Relief of the Poor Act 1782
- Parliament of Great Britain
- Long title: An Act for the better Relief and Employment of the Poor.
- Citation: 22 Geo. 3. c. 83
- Territorial extent: Great Britain

Dates
- Royal assent: 11 July 1782
- Commencement: 25 March 1783
- Repealed: 21 August 1871
- Amended by: Poor (No. 2) Act 1800;
- Repealed by: Statute Law Revision Act 1871
- Relates to: Poor (Settlement and Removal) Act 1809;

Status: Repealed

Text of statute as originally enacted

= Relief of the Poor Act 1782 =

Act of the Parliament of Great Britain

The Relief of the Poor Act 1782 (22 Geo. 3. c. 83), also known as Gilbert's Act, was an act of the Parliament of Great Britain, which was a poor relief law proposed by Thomas Gilbert which aimed to organise poor relief on a county basis, counties being organised into parishes which could set up poorhouses or workhouses between them. However, these workhouses were intended to help only the elderly, sick and orphaned, not the able-bodied poor. The sick, elderly and infirm were cared for in poorhouses whereas the able-bodied poor were provided with poor relief in their own homes.

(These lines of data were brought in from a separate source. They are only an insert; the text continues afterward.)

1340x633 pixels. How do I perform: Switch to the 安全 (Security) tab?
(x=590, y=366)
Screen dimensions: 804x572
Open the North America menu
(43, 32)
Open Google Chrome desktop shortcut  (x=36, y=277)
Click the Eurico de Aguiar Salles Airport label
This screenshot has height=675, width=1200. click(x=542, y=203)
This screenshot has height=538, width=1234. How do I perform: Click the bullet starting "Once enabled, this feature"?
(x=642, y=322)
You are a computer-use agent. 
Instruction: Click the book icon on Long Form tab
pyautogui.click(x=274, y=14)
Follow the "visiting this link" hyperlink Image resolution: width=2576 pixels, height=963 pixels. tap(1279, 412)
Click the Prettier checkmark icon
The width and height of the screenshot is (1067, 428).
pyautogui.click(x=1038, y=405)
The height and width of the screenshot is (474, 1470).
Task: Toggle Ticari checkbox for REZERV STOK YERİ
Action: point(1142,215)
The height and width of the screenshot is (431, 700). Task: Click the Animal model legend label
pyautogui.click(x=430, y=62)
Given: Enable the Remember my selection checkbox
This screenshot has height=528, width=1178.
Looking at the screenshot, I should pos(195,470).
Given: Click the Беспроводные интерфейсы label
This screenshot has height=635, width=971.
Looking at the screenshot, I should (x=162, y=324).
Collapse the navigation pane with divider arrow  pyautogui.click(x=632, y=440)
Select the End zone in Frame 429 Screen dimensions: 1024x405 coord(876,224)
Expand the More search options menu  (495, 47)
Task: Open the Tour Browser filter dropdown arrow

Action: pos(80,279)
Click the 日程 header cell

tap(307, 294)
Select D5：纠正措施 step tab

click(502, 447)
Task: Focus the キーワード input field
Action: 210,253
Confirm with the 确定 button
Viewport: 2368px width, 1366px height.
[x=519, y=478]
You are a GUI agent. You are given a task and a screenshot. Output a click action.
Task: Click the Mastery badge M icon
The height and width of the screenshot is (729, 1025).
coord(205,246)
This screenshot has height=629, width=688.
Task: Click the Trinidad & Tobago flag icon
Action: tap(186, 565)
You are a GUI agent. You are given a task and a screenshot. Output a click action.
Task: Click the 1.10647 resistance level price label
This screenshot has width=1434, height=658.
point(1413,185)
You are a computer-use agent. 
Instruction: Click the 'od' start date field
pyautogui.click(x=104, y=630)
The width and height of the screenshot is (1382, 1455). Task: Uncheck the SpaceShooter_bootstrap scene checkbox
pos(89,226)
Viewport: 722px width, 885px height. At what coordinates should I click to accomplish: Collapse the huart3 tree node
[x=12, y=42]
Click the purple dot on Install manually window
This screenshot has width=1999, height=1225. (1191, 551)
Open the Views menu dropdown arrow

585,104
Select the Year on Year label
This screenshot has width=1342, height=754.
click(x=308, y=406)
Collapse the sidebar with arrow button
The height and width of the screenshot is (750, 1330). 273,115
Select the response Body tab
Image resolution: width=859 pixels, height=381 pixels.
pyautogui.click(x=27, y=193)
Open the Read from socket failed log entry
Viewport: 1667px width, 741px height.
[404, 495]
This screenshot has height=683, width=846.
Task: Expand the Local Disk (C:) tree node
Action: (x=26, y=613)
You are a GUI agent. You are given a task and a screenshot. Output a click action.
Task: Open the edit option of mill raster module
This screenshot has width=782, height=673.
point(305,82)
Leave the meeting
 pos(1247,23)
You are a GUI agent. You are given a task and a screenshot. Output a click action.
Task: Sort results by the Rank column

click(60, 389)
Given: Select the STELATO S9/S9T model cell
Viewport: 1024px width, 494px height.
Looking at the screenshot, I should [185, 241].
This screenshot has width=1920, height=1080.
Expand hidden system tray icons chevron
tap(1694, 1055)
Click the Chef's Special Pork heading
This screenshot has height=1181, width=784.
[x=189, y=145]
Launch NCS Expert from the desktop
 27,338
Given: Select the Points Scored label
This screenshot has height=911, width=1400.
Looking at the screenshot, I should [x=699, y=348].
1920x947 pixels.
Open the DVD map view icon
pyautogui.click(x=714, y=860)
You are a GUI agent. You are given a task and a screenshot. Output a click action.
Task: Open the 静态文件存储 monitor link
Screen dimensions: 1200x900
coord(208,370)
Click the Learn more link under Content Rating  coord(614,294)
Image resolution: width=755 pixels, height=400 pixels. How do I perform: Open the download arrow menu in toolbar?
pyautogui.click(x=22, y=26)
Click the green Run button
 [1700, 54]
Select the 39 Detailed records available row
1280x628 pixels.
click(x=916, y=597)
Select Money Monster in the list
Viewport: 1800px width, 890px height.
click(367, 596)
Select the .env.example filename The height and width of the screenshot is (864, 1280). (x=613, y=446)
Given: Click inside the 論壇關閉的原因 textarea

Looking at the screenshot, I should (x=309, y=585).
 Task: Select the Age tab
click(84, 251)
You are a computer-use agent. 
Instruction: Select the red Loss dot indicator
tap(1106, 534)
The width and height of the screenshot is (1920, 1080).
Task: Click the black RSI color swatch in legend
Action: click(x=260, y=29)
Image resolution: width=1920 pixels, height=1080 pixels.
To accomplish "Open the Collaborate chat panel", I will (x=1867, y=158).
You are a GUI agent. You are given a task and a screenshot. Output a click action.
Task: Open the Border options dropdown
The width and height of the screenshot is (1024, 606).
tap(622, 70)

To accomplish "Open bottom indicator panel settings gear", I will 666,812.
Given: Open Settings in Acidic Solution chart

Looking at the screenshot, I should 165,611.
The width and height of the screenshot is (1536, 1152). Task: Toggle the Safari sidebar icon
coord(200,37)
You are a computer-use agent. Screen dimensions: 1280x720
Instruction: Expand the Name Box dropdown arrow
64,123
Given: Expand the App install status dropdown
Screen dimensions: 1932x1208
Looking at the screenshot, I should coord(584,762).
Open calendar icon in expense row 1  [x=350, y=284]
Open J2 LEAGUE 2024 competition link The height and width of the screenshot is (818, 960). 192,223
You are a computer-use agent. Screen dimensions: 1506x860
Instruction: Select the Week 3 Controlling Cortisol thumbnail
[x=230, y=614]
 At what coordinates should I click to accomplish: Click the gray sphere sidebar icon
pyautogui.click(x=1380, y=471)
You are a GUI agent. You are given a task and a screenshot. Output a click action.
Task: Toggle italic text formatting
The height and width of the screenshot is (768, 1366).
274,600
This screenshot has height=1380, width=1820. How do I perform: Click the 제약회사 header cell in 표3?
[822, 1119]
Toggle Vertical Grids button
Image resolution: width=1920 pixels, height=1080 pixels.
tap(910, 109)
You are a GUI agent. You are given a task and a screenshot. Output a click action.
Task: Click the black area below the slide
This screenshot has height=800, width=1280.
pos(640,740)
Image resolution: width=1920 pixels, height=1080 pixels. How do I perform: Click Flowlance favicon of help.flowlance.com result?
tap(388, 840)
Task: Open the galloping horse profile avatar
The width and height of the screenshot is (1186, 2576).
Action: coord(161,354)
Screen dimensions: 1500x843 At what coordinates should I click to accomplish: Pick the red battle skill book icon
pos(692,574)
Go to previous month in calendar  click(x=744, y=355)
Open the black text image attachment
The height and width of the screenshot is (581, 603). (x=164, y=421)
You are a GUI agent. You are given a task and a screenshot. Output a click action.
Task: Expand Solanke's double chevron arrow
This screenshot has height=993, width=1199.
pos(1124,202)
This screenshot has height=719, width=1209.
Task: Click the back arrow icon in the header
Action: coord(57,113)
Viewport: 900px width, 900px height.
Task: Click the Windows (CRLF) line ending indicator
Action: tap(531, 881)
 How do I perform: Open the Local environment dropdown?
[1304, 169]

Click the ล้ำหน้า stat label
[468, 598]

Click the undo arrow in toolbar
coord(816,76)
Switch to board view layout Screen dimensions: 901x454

Gilbert's Act aimed to be more humane than the previous modification to the Poor Law, the Workhouse Test Act (9 Geo. 1. c. 7). During the 1780s, there was an increase in unemployment and underemployment due to high food prices, low wages and the effects of enclosing land. This caused poor rates to increase rapidly, which wealthy landowners found unacceptable.

== Passage ==
Thomas Gilbert attempted to pass an act "for the better relief and employment of the poor" in 1765. Gilbert was a supporter of the 5th Duke of Bedford, which led to his act being blocked by Charles Wentworth, 2nd Marquess of Rockingham. Gilbert tried for 17 years to get his bill passed by parliament, eventually succeeding during Rockingham's second term as prime minister.

== Subsequent developments ==
The whole act was repealed by section 1 of, and the schedule to, the Statute Law Revision Act 1871 (34 & 35 Vict. c. 116), which came into force on 21 August 1871.